2.Taraflar arasında davacının fazla çalışma ücretine hak kazanıp kazanmadığı hususunda uyuşmazlık bulunmaktadır.
Fazla çalışma yaptığını iddia eden işçi bu iddiasını ispatla yükümlüdür. İşçinin imzasını taşıyan bordro sahteliği ispat edilinceye kadar kesin delil niteliğindedir. Bir başka anlatımla bordronun sahteliği ileri sürülüp ispatlanmadıkça, imzalı bordroda görünen fazla çalışma alacağının ödendiği varsayılır.
Fazla çalışmanın ispatı konusunda iş yeri kayıtları, özellikle işyerine giriş çıkışı gösteren belgeler...yeri iç yazışmaları, delil niteliğindedir. Ancak, fazla çalışmanın bu tür yazılı belgelerle ispatlanamaması durumunda tarafların dinletmiş oldukları şahit beyanları ile sonuca gidilmesi gerekir. Bunun dışında herkesçe bilinen genel bazı vakıalar da bu noktada gözönüne alınabilir. İşçinin fiilen yaptığı işin niteliği ve yoğunluğuna göre de fazla çalışma olup olmadığı araştırılmalıdır.

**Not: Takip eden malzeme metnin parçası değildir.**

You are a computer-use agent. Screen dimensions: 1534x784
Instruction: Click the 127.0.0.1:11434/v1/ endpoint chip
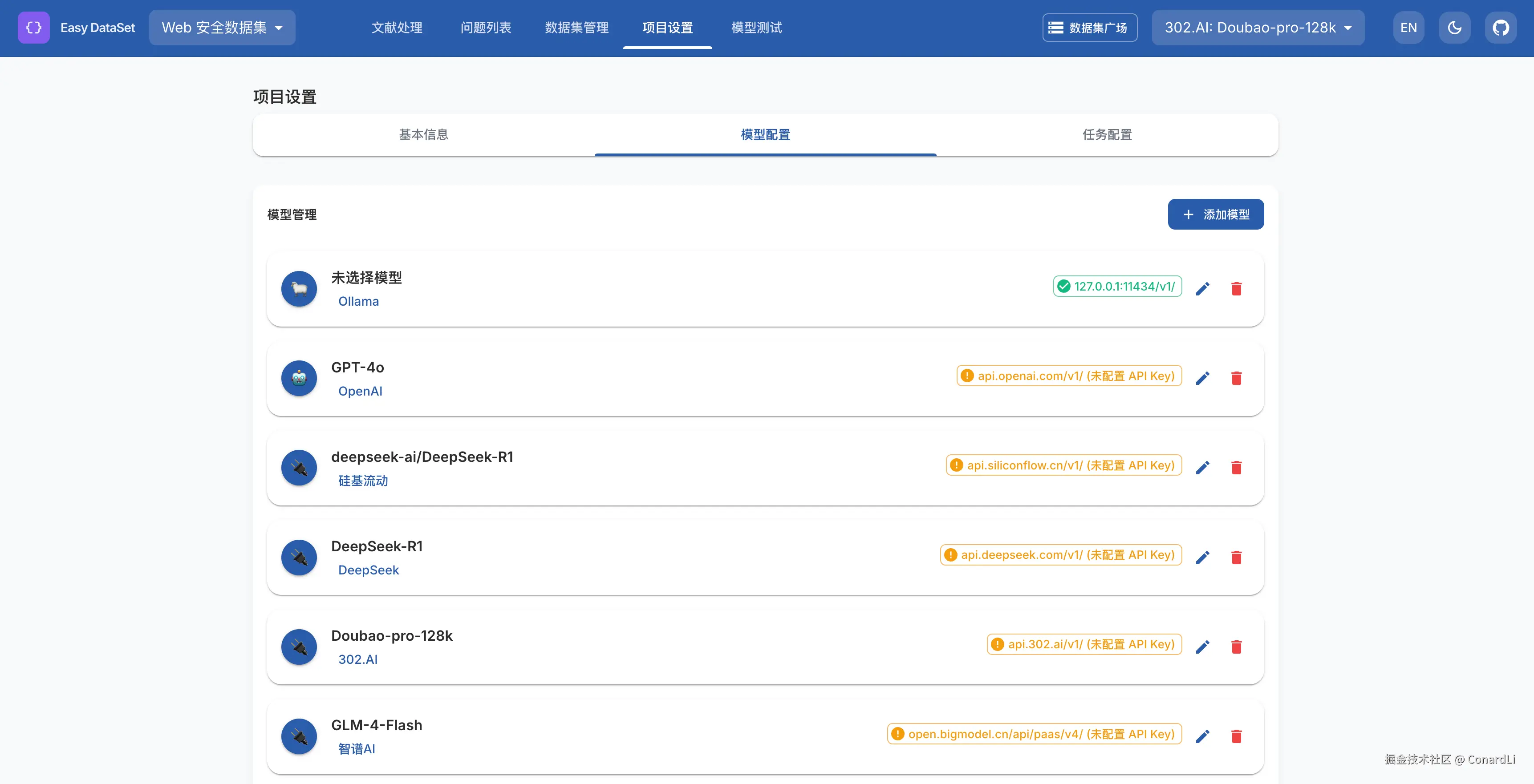click(1117, 287)
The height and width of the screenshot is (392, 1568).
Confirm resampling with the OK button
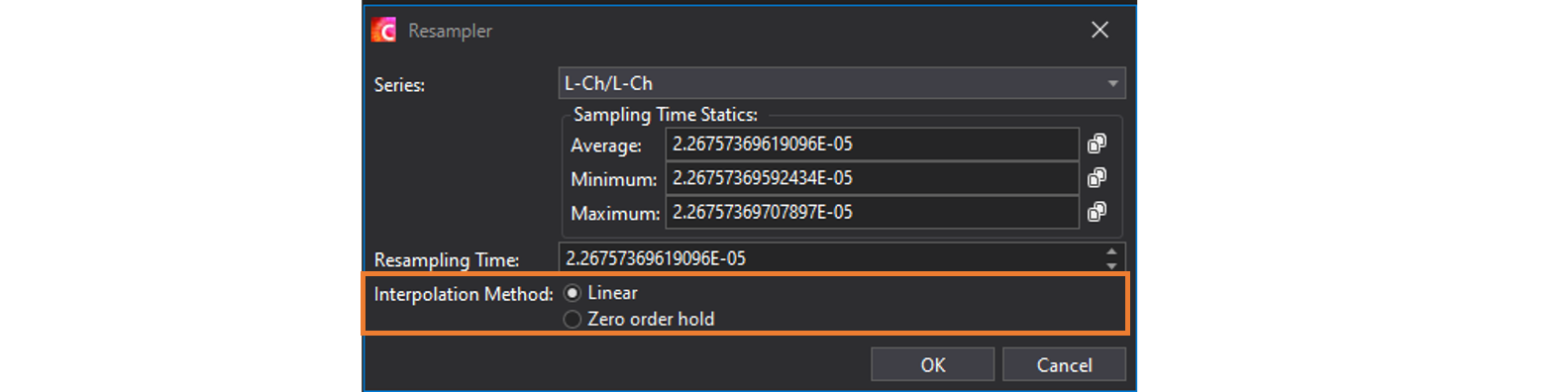pos(932,364)
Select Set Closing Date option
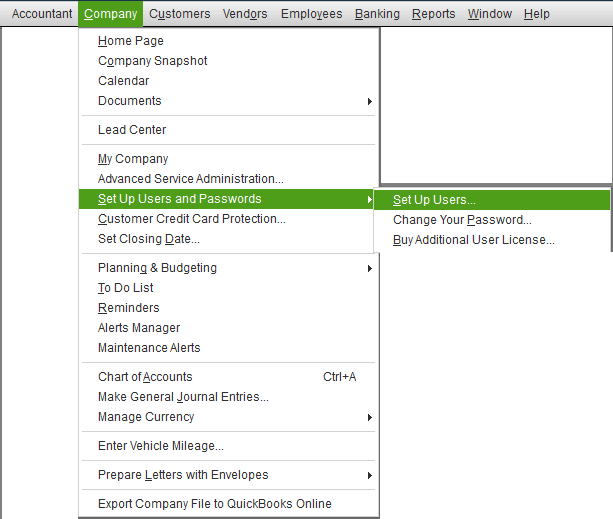 149,239
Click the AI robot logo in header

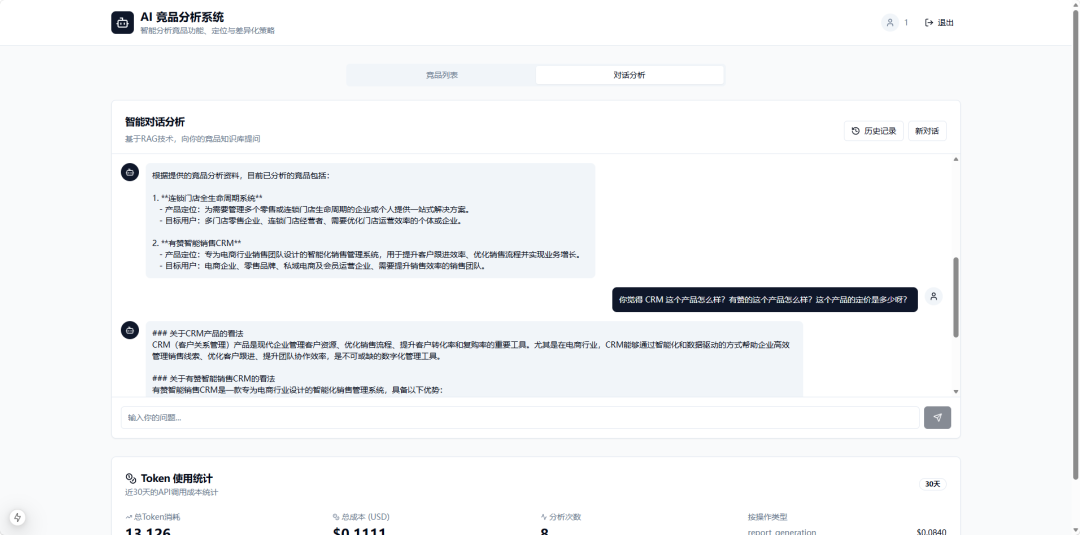coord(122,23)
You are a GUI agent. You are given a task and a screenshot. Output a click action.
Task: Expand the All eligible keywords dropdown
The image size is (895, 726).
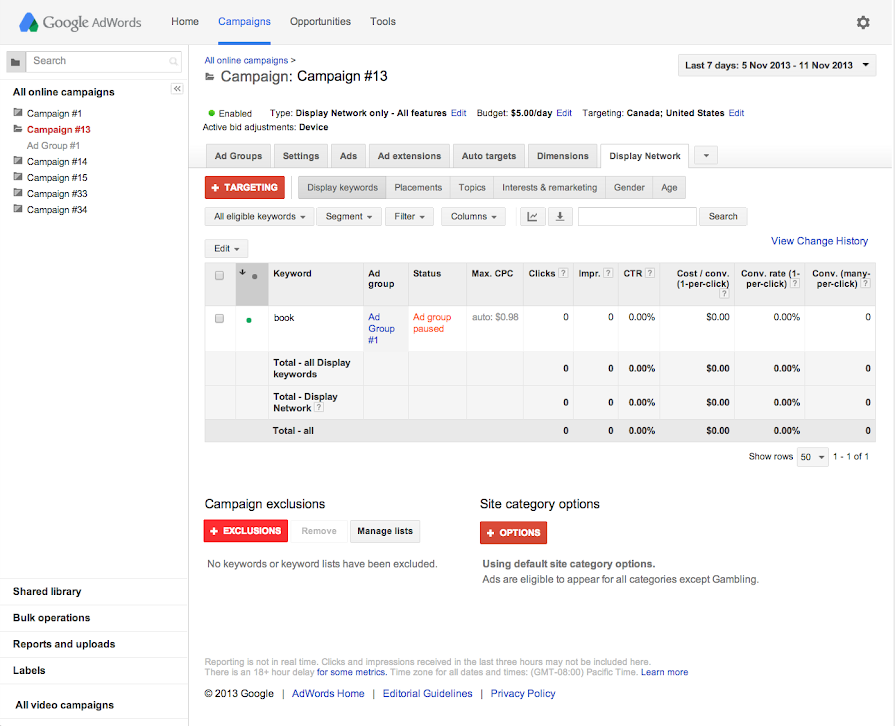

İmzalı ücret bordrolarında fazla çalışma ücreti ödendiği anlaşılıyorsa, işçi tarafından gerçekte daha fazla çalışma yaptığının ileri sürülmesi mümkün değildir. Ancak, işçinin fazla çalışma alacağının daha fazla olduğu yönündeki ihtirazi kaydının bulunması halinde, bordroda görünenden daha fazla çalışmanın ispatı her türlü delille söz konusu olabilir. Buna karşın, bordroların imzalı ve ihtirazi kayıtsız olması durumunda dahi, işçinin geçerli bir yazılı belge ile bordroda yazılı olandan daha fazla çalışmayı yazılı delille ispatlaması gerekir. Bordrolarda tahakkuk bulunmasına rağmen bordroların imzasız olması halinde ise, varsa ilgili dönem banka ve tüm ödeme kayıtları celp edilmeli ve ödendiği tespit edilen miktarlar yapılan hesaplamadan mahsup edilmelidir.
Fazla çalışmanın yazılı delil ya da tanıkla ispatı imkan dahilindedir. İşyerinde çalışma düzenini bilmeyen ve bilmesi mümkün olmayan tanıkların anlatımlarına değer verilemez.
Fazla çalışmanın belirlenmesinde 4857 sayılı İş Kanunu'nun 68. maddesi uyarınca ara dinlenme sürelerinin dikkate alınması gerekir.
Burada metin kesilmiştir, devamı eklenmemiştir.